October 15, 2019

YERUN RMA 2019 – Meet Paula Rautionaho

I am very happy about the visit on all accounts. My host and other members of staff were very accommodating and took very good care of me. During the visit, I met with many members of the department staff and the research group Grammar and Pragmatics. I gave two lectures on the use of English in Finland and in the European context, both of which were met positively by the students, who showed interest by asking questions and reflecting on their own use of English, and the use of English in Belgium.

In our joint research, we decided to focus specifically on the use of the perfect progressive (e.g. “for the last forty years we have been groping in the dark through a known path“) in Indian English (IndE). This is a topic that originally arises in my PhD thesis on a broader scale; why is such a complex verb construction used in the first place, and what is the additional impact of combining the perfect tense and the progressive aspect? Instead of making a comparison between a number of varieties of English, we decided to focus on IndE as we realised that the proportion of for + adverbial phrases (as in the example phrase above) is considerably higher in IndE than in British English. Our hypothesis is that the perfect progressive has evolved (or is evolving) into a dedicated construction for the expression of continuative meaning – something which in other varieties is usually expressed by the perfect alone, and possibly leading to ambiguity.

The added value of the research visit lies in the possibility of discussing the research setting and questions face to face, rather than via email or Skype. We discussed the topic from many points of view, trying out different approaches and research questions. At the end of the week, we had a clear picture of what we want to do, and how to do it. We already have much of the data necessary, and we set out a clear to-do list to be followed after the visit. We aim to present our study at a conference during the year 2020, and to publish the study in an international peer-reviewed journal.

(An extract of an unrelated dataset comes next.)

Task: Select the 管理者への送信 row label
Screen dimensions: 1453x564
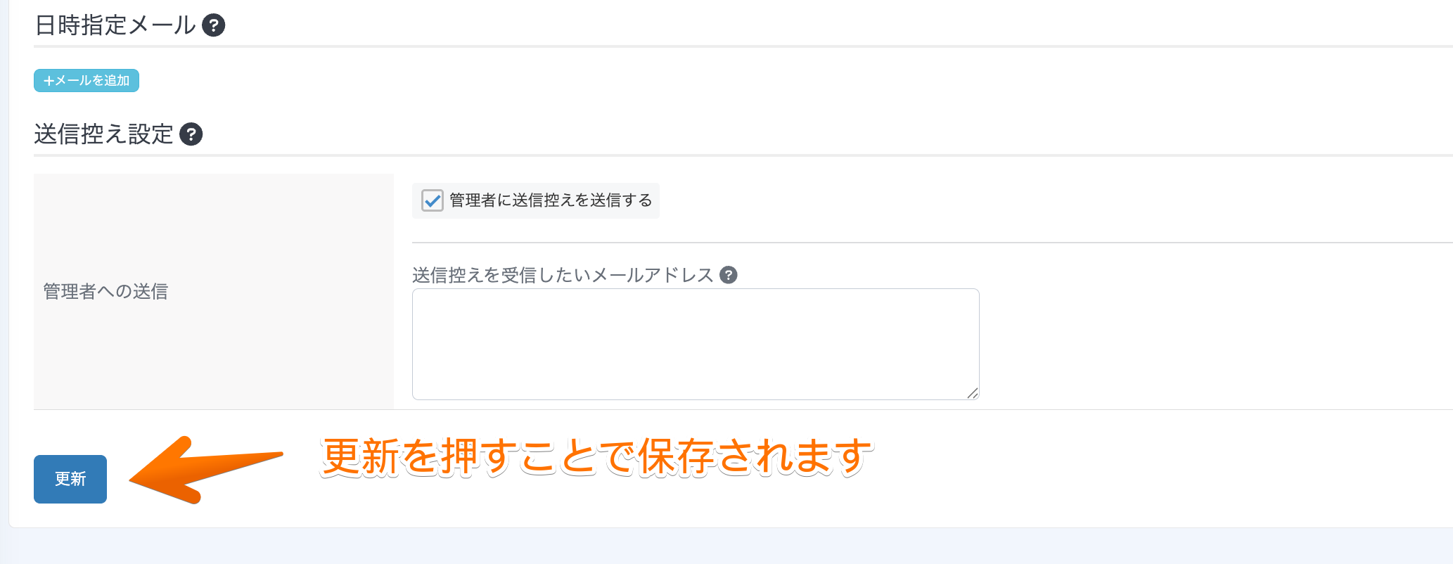Action: click(105, 291)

Additionally, we already made notes on another joint paper also dealing with an unnecessarily complex verb construction, i.e. the combination of the progressive construction with modal auxiliaries.

The YRMA also brought me into contact with the YERUN coordinators at University of Antwerpen, Joëlle Pletinckx, and at University of Eastern Finland, Riitta Keinänen, who were both very kind and encouraging, and who both told me more about YERUN, as well as YUFE.

From left to right: Paula Rautionaho and Astrid de Wit.

Dr. Paula Rautionaho completed her doctorate (PhD) in January 2015 at the University of Tampere, with a thesis entitled Variation in the Progressive: A Corpus-based Study into World Englishes. During and after the PhD, Dr. Rautionaho worked as a researcher in two consortia funded by the Academy of Finland: Changing English (ChangE): Integrating Cognitive, Social & Typological Perspectives (2014-2017) and Global English (GlobE): typological, contact-linguistic and second-language acquisition perspectives (2010-2013). Her publications include seven peer-reviewed articles, published in journals such as English World-Wide, International Journal of Learner Corpus Research, and Corpora. Dr. Rautionaho has served as a member of the scientific committee for international conferences such as the American Association for Applied Linguistics 2018 and 2019, and Changing English (2015), and as a member of the organizing committee for ICAME 39 (2018) and ISLE 6 (2020). She has refereed peer-review articles for journals such as Applied Linguistics (2018), and International Journal of Learner Corpus Research (2017). Dr. Rautionaho currently works as a postdoctoral researcher at the University of Eastern Finland School of Humanities on her own postdoctoral project, entitled Cultural encounters leading to linguistic change: A corpus-driven investigation of tense and aspect in the English language complex. Her current research interests include the alternation between (1) the progressive and the non-progressive and (2) the present perfect and simple past in English as a native, as a second and as a foreign language, as well as other aspectual phenomena in World Englishes.